El optimista descerebrado, que tiende a navegar en manada, cuenta con amplio de repertorio de frases hechas cargado de energía, fuerzas y otros entes abstractos. Y todas las mañanas, puntual pero no muy madrugador, lanza su proclama optimista: “Siembra hoy para recoger mañana los frutos de tu optimismo”. Tras el primer impulso irónico (“en el asfalto no cogen las semillas”), uno se reprime para no meter palo en candela. Pero el optimista descerebrado vuelve a la carga, esta vez con un juego de palabras: “Vive los lunes con la ilusión de los viernes: ¡crea los luernes!”. Durante toda la jornada la tortura será incesante. Otros optimistas descerebrados de tu contacto se sumarán a las proclamas de felicidad fingida, encantados de haberse conocido. Se sucederán los retweets y las reafirmaciones mutuas, cual perro lamiéndose el cipote. Tras la chiripitiflaútica tarde, repleta máximas vivarachas, llegará la noche, pausa para recargar pilas. Los optimistas descerebrados se acostarán orgullosos de ser tan joviales y positivos. Mas, en la soledad de sus sábanas (quieren a mucha gente pero nadie les ama), la voz inmisericorde de su consciencia les devolverá el eco del vacío. Justicia poética.

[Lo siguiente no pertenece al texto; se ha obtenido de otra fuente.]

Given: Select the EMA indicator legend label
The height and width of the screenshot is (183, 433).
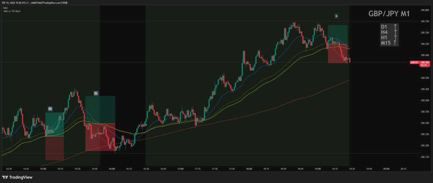Looking at the screenshot, I should click(x=5, y=7).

Valoraciones existenciales a un lado, la solución a todo lo anterior empieza por uno mismo. Basta con borrar a los pesimistas auto-flagelantes y a los optimistas descerebrados de la lista de “siguiendo”. Y es que en Twitter, como en la vida, hay que elegir bien las amistades… o aprender a cargar con ellas.

Curro Huesa


[1] Corrupción de la voz desaborío (de desabor, sin sabor, sin sustancia.; Dicho de una persona, sosa, de carácter indiferente). Según la Sevillapedia: Dícese de la persona o cosa antipática, desabrida o sin gracia.